A major obstacle to the identification of the neurobiological correlates of schizophrenia is the substantial diagnostic heterogeneity of this disorder. Dividing schizophrenia into “early” and “late” subtypes may reduce heterogeneity and facilitate identification of biomarkers related to this disease. Our objective was to assess the presence of different sub-groups in schizophrenia by age at onset analysis. The participants in this study were 612 unrelated patients with schizophrenia. Admixture analysis was applied in order to identify a model of separate normal distributions of age at onset characterized by different means, variances and population proportions to evaluate the effect of winter birth and ethnicity on early onset schizophrenia. The best-fitting model suggested three subgroups with means and standard deviations of 17.11 ± 2.09, 21.96 ± 3.43 and 30.02 ± 7.1 years, comprising 34.6%, 42.6% and 22.8% of the sample respectively. We considered as predictors of early onset schizophrenia: male gender, winter birth, white ethnicity and positive family history for psychiatric disorders. Earlier onset was significantly associated with male gender. We also compared our age at onset distribution with those published in other studies and we found significant differences with several studies suggesting heterogeneity in age at onset that is likely influenced by diagnostic heterogeneity in applying the DSM-IV criteria.

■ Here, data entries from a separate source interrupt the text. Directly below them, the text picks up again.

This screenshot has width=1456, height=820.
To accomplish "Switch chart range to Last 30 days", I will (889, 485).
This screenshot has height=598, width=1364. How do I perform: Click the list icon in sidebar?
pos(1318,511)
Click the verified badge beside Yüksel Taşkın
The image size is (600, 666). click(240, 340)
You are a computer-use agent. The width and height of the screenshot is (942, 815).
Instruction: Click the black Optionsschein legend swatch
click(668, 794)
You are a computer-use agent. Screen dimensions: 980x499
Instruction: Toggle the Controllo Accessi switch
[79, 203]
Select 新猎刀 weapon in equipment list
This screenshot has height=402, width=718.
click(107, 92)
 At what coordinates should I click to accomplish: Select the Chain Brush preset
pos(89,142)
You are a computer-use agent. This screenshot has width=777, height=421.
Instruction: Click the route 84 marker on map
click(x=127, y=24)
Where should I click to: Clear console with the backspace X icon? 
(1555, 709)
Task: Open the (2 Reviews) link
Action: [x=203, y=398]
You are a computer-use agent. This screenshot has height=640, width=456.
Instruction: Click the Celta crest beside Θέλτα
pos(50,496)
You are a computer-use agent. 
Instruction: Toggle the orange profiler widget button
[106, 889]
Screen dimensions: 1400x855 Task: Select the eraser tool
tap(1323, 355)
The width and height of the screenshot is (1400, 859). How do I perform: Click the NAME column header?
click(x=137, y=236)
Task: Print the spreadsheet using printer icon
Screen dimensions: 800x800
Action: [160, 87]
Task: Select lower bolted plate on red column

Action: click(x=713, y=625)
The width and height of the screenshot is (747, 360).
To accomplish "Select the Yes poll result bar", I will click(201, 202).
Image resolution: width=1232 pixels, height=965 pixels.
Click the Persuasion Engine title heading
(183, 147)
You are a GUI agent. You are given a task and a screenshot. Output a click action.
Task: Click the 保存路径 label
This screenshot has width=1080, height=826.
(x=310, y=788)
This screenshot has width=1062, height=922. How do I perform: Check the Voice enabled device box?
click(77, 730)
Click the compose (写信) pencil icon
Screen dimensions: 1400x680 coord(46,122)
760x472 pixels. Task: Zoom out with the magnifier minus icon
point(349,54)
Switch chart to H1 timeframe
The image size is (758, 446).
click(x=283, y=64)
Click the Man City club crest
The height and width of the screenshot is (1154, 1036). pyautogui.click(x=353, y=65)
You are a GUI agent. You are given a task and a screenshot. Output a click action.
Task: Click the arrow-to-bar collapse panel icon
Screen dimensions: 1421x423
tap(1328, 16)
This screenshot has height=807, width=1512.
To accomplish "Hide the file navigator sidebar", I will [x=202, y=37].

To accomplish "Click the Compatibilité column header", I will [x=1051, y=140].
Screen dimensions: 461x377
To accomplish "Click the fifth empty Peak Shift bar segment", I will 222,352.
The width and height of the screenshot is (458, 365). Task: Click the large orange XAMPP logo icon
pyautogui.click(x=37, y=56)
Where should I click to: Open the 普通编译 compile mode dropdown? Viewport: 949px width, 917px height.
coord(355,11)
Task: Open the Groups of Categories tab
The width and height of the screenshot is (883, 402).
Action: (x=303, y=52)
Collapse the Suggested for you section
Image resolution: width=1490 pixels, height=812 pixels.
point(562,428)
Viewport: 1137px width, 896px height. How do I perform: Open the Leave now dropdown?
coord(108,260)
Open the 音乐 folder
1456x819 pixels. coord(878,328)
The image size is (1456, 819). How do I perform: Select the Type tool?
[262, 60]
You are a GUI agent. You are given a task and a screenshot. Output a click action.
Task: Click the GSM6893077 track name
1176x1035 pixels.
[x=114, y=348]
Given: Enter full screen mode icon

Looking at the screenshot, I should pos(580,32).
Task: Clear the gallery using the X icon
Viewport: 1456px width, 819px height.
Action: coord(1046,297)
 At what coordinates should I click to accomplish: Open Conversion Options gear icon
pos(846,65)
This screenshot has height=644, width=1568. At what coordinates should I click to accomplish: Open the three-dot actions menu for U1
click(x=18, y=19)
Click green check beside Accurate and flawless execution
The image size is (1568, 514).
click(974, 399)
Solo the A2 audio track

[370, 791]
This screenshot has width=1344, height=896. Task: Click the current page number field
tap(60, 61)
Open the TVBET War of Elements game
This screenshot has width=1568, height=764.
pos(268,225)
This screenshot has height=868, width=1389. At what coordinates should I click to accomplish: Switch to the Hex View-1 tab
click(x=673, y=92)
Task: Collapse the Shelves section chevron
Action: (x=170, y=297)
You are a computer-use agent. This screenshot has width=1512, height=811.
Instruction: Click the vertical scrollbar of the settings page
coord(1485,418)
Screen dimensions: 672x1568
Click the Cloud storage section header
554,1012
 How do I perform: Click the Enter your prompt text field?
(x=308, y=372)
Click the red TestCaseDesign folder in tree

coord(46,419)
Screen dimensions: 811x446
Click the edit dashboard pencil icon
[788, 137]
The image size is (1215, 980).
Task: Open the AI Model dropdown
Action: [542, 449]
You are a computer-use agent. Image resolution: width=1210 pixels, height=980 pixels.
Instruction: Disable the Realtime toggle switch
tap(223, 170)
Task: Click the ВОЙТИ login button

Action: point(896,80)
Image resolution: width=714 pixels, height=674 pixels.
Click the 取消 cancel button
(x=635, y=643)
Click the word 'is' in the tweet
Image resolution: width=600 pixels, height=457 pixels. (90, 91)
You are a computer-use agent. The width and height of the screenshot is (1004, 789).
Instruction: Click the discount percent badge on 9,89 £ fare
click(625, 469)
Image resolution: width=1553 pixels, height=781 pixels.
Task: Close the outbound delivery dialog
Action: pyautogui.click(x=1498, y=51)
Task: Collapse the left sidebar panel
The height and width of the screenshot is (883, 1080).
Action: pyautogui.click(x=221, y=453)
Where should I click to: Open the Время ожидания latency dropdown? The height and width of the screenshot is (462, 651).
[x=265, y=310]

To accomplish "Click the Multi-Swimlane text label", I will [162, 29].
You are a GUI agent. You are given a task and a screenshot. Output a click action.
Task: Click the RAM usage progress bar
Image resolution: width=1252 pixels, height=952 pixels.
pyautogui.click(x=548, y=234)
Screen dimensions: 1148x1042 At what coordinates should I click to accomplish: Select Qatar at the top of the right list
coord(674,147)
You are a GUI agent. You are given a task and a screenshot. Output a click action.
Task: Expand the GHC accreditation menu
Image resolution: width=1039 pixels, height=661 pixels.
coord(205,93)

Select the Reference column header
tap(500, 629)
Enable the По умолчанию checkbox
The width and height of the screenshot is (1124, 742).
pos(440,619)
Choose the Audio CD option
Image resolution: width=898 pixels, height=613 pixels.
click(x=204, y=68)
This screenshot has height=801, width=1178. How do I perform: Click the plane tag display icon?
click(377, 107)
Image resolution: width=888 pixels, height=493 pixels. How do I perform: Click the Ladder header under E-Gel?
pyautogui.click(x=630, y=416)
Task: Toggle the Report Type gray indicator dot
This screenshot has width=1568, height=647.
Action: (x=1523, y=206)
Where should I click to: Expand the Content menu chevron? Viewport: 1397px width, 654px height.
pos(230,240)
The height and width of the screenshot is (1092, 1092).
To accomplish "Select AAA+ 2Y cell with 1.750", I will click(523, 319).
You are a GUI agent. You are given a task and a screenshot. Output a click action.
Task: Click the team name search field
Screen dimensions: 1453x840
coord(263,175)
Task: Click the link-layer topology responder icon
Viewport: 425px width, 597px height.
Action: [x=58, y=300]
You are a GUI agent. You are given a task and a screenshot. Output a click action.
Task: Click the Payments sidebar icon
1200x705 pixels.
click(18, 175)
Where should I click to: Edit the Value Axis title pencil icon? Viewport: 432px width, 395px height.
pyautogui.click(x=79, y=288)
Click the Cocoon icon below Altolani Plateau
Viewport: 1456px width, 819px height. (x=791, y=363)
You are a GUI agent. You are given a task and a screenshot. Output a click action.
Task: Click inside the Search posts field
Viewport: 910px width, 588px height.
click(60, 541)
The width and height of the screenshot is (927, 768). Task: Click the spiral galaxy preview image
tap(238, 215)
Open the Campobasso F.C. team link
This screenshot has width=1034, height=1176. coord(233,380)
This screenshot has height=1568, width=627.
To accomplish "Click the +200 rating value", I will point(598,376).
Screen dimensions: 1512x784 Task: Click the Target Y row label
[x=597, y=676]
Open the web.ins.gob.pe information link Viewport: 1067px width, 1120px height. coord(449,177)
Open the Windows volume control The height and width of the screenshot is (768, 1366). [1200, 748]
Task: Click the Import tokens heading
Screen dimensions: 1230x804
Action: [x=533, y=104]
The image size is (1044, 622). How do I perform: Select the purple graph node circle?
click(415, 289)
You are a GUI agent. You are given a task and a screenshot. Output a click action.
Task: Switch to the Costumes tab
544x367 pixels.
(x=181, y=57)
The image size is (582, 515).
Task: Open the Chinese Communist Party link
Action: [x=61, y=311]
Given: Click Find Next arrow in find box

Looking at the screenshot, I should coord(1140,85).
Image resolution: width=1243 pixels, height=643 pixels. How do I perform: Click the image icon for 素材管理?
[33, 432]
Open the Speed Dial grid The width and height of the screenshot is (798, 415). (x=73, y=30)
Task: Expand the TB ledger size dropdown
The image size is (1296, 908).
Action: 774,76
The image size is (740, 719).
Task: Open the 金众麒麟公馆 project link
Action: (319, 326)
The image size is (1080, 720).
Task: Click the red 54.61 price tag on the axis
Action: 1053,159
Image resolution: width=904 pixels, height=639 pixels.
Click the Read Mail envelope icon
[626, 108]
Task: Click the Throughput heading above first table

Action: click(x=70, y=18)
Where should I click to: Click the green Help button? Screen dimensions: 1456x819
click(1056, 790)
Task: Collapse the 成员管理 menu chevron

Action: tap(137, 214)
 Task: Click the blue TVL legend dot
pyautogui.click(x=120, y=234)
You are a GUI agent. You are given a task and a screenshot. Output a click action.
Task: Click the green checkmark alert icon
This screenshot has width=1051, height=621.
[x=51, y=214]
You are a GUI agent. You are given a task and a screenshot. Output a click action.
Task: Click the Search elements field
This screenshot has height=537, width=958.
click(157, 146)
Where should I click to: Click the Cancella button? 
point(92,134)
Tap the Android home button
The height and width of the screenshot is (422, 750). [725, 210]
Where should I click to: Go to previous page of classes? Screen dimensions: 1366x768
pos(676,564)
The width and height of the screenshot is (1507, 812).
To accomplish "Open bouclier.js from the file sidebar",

Overall, our study showed that a typical early onset schizophrenia patient is more likely to be a white male with cannabis abuse and positive family history of psychiatric disorders. The heterogeneity in reporting age at onset across different studies suggests the application of more stringent criteria in diagnosing schizophrenia.

Introduction

Among the numerous clinical features of schizophrenia spectrum disorders, age at onset (AAO) is widely recognized as a significant clinical and prognostic factor (Leung and Chue, 2000, Öngür et al., 2009).

Males with schizophrenia have consistently earlier onset, (Leung and Psych, 2000) and other factors such as winter birth (Davies et al., 2003, Torrey et al., 1997), alcohol/drug use (Hambrecht and Häfner, 1996, Dixon, 1999, Chambers et al., 2001), positive family history (Byrne et al., 2002, Mortensen et al., 1999) and ethnicity (Cantor-Graae and Selten, 2005) have also been associated with developing early onset schizophrenia.

Moreover, AAO has been proposed to be the single most important clue to understanding disease etiology (DeLisi, 1992, Tsuang, 2000). There is a growing body of literature demonstrating the clinical interest in early-onset schizophrenia (DeLisi, 1992, Leung and Chue, 2000, Aleman et al., 2003). However, the majority of age cut-off values for early and late onset are arbitrarily chosen and varied across studies (Schürhoff et al., 2004, Köhler et al., 2009, Panariello et al., 2010, De Luca et al., 2012, Vinokur et al., 2014). Therefore, it is expected that there will be significant differences when comparing the AAO distributions across different studies.

In this study, our aim was to obtain empirically derived subgroups of AAO using the admixture analysis. We investigated the effect of ethnicity and winter birth on the AAO in schizophrenia. Based on specific selection criteria, we also provide a review of the studies that have identified sub groups of AAO in schizophrenia. Furthermore, the cut-offs from the reviewed studies were applied to our sample in order to compare the distributions.